Task objective
Reproduce every line in the material below that holds "flag".

The data
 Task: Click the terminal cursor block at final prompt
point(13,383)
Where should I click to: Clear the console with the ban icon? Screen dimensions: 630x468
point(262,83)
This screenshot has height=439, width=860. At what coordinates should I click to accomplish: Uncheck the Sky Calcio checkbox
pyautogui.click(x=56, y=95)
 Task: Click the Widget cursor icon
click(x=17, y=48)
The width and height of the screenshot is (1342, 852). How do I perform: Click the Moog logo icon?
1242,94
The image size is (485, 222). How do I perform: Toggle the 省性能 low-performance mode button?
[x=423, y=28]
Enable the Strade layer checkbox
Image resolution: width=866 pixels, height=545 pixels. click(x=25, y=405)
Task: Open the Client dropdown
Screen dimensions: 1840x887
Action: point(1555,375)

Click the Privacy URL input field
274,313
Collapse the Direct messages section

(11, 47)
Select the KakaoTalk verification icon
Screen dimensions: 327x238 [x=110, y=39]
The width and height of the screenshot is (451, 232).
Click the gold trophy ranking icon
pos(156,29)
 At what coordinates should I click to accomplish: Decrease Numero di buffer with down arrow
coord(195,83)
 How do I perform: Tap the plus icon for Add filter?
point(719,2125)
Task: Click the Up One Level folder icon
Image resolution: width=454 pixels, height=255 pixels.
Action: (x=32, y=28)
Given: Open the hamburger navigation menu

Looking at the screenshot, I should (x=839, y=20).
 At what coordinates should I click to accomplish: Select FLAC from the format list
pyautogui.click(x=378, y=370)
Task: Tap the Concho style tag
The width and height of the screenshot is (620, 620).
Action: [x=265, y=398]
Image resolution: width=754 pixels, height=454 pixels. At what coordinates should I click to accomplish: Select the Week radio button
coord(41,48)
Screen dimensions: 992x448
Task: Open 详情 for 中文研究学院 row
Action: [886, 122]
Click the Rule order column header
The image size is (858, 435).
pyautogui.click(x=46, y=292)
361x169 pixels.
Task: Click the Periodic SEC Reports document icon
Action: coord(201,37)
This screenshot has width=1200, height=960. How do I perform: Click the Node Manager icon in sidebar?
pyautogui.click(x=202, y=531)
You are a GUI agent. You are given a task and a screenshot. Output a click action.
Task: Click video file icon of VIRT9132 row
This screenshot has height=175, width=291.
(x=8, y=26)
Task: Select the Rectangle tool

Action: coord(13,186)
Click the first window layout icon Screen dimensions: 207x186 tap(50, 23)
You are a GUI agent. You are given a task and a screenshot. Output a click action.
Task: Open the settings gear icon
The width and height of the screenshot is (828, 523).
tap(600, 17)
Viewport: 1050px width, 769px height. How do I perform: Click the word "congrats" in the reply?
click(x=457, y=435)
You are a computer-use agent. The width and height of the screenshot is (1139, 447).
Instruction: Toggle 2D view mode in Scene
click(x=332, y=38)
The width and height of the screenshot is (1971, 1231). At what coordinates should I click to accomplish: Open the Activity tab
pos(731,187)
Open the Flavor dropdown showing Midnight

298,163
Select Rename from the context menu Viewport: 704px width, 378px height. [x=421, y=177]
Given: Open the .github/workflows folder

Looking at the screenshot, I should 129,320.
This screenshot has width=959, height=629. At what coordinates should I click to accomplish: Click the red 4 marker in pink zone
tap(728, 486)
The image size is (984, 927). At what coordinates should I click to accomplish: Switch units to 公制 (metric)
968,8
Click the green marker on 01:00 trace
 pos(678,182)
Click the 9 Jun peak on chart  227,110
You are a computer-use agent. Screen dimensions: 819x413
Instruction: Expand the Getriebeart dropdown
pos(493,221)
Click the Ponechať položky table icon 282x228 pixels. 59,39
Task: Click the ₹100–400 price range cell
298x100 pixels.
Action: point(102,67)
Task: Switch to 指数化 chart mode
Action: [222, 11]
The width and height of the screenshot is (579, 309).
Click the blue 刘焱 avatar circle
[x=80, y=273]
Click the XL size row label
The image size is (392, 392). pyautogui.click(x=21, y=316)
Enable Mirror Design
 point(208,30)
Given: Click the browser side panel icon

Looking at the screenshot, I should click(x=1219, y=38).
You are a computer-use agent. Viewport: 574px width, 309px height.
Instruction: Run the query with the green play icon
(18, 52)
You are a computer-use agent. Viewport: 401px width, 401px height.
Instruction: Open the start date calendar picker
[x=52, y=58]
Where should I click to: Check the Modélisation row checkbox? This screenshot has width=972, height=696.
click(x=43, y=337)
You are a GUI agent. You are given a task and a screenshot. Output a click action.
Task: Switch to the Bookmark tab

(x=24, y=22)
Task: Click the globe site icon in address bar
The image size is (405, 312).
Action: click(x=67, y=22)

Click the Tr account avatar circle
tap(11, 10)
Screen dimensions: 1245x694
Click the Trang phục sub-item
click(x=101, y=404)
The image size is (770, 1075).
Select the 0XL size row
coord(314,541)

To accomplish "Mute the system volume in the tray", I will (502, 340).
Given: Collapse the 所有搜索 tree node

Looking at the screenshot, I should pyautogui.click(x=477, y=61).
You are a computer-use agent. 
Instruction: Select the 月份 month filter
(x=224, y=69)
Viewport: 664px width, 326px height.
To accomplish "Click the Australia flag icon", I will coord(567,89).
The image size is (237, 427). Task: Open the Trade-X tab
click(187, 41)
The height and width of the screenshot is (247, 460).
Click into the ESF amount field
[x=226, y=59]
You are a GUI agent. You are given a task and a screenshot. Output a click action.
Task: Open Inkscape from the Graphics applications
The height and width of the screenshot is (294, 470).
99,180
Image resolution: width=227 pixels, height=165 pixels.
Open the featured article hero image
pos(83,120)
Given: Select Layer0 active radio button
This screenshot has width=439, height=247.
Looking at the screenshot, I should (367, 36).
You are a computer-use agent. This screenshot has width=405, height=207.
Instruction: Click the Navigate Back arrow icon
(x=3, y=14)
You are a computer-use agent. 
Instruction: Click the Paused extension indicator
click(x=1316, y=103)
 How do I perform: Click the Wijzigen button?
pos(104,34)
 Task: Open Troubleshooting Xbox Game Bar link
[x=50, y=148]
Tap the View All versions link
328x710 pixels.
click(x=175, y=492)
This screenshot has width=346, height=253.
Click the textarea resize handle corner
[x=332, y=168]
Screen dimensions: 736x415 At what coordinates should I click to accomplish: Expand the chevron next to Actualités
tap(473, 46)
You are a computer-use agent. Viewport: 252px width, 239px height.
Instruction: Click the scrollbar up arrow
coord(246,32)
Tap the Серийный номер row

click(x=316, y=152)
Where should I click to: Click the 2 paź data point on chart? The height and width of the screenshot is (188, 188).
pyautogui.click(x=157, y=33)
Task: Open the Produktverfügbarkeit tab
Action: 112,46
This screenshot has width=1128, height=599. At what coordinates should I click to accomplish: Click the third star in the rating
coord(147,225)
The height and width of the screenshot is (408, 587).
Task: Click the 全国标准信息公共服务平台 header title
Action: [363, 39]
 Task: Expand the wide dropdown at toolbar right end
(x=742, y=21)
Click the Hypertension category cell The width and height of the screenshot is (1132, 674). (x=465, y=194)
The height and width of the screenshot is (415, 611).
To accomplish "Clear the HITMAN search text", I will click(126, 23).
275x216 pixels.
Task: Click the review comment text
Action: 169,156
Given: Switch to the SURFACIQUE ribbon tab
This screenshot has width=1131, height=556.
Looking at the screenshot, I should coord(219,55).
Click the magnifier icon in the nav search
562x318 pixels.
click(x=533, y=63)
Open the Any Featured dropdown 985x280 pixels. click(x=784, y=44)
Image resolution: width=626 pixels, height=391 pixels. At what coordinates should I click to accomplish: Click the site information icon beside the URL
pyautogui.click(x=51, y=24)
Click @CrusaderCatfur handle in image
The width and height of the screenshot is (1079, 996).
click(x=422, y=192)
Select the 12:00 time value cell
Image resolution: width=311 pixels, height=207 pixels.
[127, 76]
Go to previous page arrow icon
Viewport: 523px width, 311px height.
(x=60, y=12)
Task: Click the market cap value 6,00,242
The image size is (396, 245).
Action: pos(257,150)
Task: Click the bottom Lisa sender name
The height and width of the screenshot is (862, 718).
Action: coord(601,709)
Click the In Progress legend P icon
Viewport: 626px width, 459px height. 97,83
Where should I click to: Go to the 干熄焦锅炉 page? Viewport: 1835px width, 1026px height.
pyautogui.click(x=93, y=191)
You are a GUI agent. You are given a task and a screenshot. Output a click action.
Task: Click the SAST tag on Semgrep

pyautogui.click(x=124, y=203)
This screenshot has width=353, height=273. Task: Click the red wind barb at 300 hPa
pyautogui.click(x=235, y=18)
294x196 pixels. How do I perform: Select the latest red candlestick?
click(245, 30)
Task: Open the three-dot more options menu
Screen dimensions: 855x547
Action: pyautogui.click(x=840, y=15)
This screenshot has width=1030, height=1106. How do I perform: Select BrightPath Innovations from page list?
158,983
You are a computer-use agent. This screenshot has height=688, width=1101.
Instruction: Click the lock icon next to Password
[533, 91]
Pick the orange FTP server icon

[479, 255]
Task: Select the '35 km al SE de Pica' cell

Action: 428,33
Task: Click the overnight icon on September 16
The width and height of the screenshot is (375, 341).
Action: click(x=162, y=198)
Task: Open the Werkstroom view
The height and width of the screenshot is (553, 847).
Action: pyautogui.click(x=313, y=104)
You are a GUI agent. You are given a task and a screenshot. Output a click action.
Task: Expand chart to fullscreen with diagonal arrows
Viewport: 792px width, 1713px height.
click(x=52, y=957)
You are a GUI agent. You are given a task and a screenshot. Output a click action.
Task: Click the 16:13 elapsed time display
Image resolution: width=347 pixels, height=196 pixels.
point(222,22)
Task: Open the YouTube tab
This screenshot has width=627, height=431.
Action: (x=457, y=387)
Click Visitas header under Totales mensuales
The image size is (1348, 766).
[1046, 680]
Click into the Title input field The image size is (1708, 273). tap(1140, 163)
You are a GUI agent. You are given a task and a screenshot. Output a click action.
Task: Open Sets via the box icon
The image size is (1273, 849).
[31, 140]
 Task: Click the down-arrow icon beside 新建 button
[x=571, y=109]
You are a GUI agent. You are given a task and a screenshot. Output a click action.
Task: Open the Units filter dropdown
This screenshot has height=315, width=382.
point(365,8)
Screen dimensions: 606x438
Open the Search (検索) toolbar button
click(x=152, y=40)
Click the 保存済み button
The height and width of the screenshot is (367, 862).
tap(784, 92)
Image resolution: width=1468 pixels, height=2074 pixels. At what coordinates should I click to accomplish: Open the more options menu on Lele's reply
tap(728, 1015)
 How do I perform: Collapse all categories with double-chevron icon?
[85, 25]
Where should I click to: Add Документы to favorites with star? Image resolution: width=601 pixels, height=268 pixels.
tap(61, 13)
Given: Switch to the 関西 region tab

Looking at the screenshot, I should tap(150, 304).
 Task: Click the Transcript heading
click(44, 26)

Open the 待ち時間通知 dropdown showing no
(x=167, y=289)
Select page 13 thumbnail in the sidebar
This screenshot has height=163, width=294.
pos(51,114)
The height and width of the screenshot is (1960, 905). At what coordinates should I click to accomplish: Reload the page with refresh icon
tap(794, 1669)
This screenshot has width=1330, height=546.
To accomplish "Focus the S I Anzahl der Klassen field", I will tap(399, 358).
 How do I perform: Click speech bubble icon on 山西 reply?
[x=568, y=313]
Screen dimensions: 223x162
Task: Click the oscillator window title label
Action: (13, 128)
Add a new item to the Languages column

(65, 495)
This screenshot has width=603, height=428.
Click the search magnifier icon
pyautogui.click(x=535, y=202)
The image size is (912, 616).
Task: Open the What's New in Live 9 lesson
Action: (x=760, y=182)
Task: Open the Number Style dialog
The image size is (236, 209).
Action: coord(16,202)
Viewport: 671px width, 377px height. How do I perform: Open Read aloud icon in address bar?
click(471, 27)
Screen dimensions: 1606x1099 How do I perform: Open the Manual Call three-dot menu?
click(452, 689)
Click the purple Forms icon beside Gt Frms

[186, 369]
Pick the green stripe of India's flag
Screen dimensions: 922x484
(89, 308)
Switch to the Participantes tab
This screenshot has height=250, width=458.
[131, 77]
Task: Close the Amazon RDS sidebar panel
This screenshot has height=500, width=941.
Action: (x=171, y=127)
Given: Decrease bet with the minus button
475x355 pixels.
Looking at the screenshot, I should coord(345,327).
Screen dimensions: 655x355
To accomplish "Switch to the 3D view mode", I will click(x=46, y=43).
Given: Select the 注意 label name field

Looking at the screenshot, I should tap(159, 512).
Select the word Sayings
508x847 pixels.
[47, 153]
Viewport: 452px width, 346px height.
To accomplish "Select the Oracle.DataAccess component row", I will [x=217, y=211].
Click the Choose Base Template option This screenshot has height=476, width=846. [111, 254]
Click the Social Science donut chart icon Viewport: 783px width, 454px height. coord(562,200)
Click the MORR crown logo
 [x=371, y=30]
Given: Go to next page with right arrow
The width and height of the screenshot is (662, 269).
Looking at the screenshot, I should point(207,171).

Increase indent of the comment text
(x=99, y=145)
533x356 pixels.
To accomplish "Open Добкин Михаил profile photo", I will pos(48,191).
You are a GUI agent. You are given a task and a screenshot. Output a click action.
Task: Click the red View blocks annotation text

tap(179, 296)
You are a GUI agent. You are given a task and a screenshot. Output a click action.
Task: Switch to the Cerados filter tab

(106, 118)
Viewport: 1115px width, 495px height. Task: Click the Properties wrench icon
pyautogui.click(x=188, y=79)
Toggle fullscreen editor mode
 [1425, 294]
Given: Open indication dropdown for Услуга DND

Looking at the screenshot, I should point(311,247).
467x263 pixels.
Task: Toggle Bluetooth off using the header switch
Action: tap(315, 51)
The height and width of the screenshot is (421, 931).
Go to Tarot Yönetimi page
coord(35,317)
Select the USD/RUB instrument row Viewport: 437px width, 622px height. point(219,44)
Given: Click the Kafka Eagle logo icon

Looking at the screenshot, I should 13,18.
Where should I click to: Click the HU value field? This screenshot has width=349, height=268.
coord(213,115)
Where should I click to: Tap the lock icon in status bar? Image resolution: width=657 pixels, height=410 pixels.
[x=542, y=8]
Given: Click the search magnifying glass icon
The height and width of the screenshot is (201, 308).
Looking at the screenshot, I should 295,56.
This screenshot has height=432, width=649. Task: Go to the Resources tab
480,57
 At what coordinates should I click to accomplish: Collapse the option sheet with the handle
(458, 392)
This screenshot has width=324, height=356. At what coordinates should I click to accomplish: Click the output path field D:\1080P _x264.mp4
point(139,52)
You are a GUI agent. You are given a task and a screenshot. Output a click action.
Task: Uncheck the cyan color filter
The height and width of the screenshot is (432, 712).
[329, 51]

Answer to the exercise
To accomplish "Click the Australia flag icon", I will coord(567,89).
Pick the green stripe of India's flag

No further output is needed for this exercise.